I buff on a lathe that has variable speed control so I use whatever speed seems to suit me at the time ... I hate fiddling around adjusting pulleys when I have so many things and other stuff to fiddle with. (Dang, we need to be designed with three, maybe four hands! Eyes in the back of our heads would be good too!)

Have fun and experiment as see what the different results are. :biggrin: Just avoid any catches as that mandrel can and does fly quite well into glass windows or through walls ... no pictures please! A folded over towel under the turning area may be a nice landing pad just in case you do have a catch. Just keep the towel a long, long way from the spinning buffing wheels.


----------



## JimB (Aug 1, 2011)

If you go to the Beall site they recommend a slow motor 1725 RPM for 8" wheels for all buffing steps. If you are using smaller wheels or their bowl buffs they recommend the higher speed. They also have videos on buffing to help you out.


----------



## NewLondon88 (Aug 1, 2011)

sbwertz said:


> , but the mandrel has a 2" pulley and a different size arbor.  I would have to buy a different pulley to put on the mandrel.

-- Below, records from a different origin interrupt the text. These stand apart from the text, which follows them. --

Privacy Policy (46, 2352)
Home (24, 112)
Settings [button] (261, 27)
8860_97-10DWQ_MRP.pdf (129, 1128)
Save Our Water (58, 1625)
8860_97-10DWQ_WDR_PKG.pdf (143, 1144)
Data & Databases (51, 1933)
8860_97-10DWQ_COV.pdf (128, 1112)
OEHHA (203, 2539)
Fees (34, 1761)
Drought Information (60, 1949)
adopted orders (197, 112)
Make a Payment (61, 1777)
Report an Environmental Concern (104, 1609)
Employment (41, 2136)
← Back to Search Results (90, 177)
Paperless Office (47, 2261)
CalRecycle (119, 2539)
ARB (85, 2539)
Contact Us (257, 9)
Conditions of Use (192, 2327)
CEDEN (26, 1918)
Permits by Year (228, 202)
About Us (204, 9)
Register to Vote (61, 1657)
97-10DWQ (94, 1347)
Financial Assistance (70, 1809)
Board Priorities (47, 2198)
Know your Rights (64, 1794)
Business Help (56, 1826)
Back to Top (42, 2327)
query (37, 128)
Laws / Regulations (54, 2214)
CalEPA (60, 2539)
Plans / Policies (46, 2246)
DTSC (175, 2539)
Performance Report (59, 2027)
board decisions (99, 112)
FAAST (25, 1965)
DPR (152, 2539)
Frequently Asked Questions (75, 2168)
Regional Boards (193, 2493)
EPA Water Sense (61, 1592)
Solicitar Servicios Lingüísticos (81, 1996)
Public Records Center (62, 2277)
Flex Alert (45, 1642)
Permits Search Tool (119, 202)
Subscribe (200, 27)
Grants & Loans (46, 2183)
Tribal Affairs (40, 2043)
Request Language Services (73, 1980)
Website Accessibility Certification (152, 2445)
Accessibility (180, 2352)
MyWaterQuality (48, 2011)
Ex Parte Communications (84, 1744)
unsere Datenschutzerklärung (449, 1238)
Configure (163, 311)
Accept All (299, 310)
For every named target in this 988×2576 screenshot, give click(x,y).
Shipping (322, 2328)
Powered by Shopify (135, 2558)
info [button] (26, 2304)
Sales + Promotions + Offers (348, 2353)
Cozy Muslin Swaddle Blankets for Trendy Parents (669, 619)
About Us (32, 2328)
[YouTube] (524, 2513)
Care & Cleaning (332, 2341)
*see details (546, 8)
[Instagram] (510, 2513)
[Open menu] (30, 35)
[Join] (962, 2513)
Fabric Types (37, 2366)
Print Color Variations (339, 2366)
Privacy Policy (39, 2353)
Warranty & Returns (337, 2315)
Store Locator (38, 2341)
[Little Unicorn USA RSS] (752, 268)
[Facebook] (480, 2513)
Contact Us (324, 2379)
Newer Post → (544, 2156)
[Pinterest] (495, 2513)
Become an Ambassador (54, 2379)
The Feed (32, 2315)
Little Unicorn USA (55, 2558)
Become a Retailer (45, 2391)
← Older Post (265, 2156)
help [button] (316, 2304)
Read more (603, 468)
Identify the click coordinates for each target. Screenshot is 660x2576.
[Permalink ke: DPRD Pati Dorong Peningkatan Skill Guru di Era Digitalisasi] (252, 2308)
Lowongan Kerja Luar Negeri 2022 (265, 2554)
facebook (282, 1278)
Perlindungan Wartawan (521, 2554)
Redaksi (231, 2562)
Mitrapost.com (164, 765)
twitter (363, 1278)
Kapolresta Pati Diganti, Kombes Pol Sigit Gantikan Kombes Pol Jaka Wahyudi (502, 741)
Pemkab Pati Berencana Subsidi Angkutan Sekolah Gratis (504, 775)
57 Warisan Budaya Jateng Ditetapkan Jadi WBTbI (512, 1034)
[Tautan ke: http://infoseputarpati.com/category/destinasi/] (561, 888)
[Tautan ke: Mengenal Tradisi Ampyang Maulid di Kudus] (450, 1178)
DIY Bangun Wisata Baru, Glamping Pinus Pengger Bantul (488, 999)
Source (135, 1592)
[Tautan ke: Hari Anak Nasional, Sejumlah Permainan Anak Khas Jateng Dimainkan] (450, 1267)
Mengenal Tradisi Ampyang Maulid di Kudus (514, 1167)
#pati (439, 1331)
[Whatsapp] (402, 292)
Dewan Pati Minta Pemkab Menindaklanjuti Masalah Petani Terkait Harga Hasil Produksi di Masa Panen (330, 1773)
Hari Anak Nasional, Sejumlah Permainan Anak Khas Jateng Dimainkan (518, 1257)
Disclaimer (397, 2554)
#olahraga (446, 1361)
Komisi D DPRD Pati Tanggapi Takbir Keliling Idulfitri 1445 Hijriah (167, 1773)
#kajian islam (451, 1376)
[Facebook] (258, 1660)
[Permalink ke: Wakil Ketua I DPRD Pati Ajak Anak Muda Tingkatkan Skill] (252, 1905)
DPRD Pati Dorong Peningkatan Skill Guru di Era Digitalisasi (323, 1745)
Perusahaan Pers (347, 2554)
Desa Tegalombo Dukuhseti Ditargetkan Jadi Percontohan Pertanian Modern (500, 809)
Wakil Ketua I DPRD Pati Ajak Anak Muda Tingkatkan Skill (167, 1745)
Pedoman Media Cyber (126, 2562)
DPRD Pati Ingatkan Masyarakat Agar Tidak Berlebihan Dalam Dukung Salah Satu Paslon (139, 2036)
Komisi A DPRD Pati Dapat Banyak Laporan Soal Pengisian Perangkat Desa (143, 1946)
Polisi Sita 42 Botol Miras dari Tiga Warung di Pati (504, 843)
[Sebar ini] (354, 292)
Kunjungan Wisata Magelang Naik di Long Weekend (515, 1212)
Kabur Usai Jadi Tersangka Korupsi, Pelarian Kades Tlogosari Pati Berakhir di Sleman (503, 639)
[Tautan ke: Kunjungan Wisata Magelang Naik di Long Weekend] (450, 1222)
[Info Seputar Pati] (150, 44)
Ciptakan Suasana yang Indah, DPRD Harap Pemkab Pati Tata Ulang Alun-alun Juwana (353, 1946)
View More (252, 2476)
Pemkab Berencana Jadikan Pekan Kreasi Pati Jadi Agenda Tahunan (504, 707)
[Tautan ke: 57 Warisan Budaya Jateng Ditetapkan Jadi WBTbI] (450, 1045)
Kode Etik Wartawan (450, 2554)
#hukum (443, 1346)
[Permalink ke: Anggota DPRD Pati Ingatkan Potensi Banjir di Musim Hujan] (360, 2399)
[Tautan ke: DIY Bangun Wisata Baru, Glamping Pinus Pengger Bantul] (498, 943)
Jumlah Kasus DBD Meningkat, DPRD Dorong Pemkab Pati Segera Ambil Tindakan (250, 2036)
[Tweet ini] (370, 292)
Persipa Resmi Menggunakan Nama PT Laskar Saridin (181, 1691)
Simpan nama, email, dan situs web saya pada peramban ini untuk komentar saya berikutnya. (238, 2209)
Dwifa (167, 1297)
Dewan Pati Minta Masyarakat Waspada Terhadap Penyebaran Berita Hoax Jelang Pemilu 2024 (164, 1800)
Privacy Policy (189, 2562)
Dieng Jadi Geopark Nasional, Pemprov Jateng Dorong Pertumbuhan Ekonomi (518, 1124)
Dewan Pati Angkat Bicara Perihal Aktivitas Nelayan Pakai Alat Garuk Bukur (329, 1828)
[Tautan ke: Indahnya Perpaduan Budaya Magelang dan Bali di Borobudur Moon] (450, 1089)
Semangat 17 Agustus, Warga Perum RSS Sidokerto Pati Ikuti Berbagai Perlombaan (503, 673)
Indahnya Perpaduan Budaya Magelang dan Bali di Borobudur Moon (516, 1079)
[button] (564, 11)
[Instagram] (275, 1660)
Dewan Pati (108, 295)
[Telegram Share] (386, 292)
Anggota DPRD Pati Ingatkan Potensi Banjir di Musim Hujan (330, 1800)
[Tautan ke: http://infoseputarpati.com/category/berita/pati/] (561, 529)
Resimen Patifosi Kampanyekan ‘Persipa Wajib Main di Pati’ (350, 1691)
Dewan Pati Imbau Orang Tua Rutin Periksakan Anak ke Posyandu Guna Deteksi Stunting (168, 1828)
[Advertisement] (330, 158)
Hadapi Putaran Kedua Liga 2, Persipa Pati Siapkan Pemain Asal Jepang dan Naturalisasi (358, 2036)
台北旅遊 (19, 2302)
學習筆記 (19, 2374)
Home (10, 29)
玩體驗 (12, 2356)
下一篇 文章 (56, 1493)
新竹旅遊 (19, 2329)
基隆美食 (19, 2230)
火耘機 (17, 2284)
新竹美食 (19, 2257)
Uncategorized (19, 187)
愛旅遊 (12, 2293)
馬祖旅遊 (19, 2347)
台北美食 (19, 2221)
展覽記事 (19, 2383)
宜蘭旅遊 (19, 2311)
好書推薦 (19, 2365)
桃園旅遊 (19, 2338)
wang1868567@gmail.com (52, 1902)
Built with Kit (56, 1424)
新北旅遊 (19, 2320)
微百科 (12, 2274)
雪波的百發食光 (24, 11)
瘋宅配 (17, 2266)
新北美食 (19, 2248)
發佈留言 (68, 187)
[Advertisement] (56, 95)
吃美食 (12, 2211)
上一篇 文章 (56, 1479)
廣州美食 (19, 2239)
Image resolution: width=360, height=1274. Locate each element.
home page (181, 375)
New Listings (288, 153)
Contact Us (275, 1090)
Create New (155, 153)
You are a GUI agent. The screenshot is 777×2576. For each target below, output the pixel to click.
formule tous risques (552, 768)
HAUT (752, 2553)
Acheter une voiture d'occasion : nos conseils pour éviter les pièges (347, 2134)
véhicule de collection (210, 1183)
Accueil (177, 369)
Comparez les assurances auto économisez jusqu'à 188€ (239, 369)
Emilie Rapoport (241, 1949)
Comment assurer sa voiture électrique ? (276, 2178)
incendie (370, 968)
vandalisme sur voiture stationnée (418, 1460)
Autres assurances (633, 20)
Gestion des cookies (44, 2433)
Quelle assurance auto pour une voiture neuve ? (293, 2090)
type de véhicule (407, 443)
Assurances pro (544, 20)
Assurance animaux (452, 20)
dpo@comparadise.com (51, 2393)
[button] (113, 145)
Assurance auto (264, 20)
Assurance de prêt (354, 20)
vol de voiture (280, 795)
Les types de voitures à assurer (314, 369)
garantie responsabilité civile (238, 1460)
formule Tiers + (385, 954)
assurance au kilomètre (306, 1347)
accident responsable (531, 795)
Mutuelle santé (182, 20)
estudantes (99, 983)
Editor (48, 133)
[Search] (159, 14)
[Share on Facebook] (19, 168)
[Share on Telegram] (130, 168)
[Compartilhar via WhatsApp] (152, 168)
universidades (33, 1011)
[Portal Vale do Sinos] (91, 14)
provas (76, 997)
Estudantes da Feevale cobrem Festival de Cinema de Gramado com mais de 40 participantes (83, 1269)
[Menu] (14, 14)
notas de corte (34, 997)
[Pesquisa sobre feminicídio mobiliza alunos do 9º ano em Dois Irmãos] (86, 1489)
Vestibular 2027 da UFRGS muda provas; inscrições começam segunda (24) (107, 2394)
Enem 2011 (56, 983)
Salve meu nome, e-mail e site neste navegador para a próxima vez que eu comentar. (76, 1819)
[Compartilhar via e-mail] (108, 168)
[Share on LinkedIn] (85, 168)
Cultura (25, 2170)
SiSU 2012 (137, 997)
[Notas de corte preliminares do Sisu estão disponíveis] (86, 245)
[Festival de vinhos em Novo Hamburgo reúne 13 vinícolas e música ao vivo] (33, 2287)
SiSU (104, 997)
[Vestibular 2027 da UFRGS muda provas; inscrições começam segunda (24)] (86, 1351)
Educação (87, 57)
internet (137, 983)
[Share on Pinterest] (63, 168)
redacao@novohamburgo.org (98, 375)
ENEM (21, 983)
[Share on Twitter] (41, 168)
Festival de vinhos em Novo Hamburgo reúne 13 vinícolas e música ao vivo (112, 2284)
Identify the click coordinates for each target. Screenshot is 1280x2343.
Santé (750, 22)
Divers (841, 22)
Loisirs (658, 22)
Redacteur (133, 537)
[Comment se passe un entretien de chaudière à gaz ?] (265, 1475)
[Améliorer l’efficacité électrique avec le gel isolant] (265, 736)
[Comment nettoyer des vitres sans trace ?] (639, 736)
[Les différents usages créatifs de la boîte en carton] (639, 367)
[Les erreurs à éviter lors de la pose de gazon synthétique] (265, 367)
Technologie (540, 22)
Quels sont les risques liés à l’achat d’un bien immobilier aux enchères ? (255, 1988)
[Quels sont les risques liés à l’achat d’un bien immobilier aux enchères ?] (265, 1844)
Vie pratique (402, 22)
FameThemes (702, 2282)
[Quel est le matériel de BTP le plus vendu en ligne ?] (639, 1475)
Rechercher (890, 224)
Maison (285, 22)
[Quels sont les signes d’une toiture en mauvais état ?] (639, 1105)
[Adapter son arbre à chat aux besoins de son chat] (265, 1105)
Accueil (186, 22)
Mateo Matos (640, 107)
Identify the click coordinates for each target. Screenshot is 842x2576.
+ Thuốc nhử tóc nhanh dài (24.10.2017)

I just picked up a couple of pulleys at the hardware store, they were $6 ea.


----------



## DozerMite (Aug 1, 2011)

With opinions, comes inaccuracy. :wink:


----------



## Chthulhu (Aug 1, 2011)

DozerMite said:


> With opinions, comes inaccuracy. :wink:



What I get a kick out of is the way the topics here always drift so far away from the original questions.


----------